Being a parent of a child with special educational needs and a Special Educational Needs Coordinator, has given me a valuable insight into ‘both sides of the coin’ when it comes to additional learning support and provision. Parents are led to believe that an Education, Health and Care Plan (EHCP), will solve their child’s problems and lead to the support their child needs and deserves, but nothing (in my opinion) could be further from the truth!

Everyday, I read about the desperate struggles parents of  autistic children face on a daily basis; their children are struggling in their school environments; they struggle to get their child out of the house in the morning, due to their child’s anxiety levels and even if they do manage to get their child to school, they’re not getting what they need! So what’s the answer?

One things for sure, it’s not necessarily an Education, Health and Care Plan! Don’t get me wrong, an EHCP gives your child a passport into specialist provision that otherwise wouldn’t be available to them and it can attract extra funding for resources and intervention, but there are a couple of specific issues that the ‘golden ticket’ won’t solve- they don’t guarantee your child will be educated in a favourable environment and they don’t guarantee that your child will get the targeted provision they need and deserve!

Specialist school places are in short supply and it seems that ‘inclusive’ mainstream schools, with their busy, bulging classrooms, have led to many autistic children, being homes-schooled, as frustrated parents battle to protect their children’s mental health from further damage.

Even when the environment is right; calm and purposeful with teachers who are aware of your child’s needs, the EHCP won’t necessarily guarantee that your child receives the targeted provision they need.
It’s the school and the provision that your child needs that makes the biggest difference, not the EHCP.

I spoke with an ex litigation lawyer recently, who has specialist SEN knowledge. At that time, I’d been supporting a young man whose needs weren’t being met effectively by his school and whose mum had decided to get him the extra support he needed elsewhere. However, due to her ongoing frustration with her son’s school, she chose to make a parental request for an EHCP needs assessment. In truth, I didn’t feel that he needed one. I felt that he needed to be in a school that met his needs.

I spoke with the gentleman that I refer to above, to find out if anything could be done to hold the school to account . He replied, that there wasn’t a huge amount that could be done and that it was a very difficult matter to solve.
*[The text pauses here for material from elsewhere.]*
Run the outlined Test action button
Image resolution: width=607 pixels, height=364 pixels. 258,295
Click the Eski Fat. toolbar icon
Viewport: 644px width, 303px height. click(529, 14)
So, I sit here wondering about a system that’s under considerable strain. Do all these children and young people really need an EHCP? Or like the lady I describe above, is their only other option to ‘guarantee’ that their child gets what they need, to go down the EHCP route?

Please understand that I’m on your side; I do the job that I do because I want to make a positive difference. I get more pleasure that you will ever know from supporting your extraordinary children and doing my absolute best to ensure they get the high quality provision and targeted support they need. Like you, when they’re calm and happy, when they achieve something that you never thought would be possible and when they have the confidence to be proud of who they are, my skin tingles and my smile couldn’t be wider! However, I do feel sorry that in many cases, the ‘golden ticket’ alone doesn’t deliver good outcomes for autistic children ; an adequately funded school, with a thorough understanding of autistic differences, personalised intervention and the passion to make positive change, will!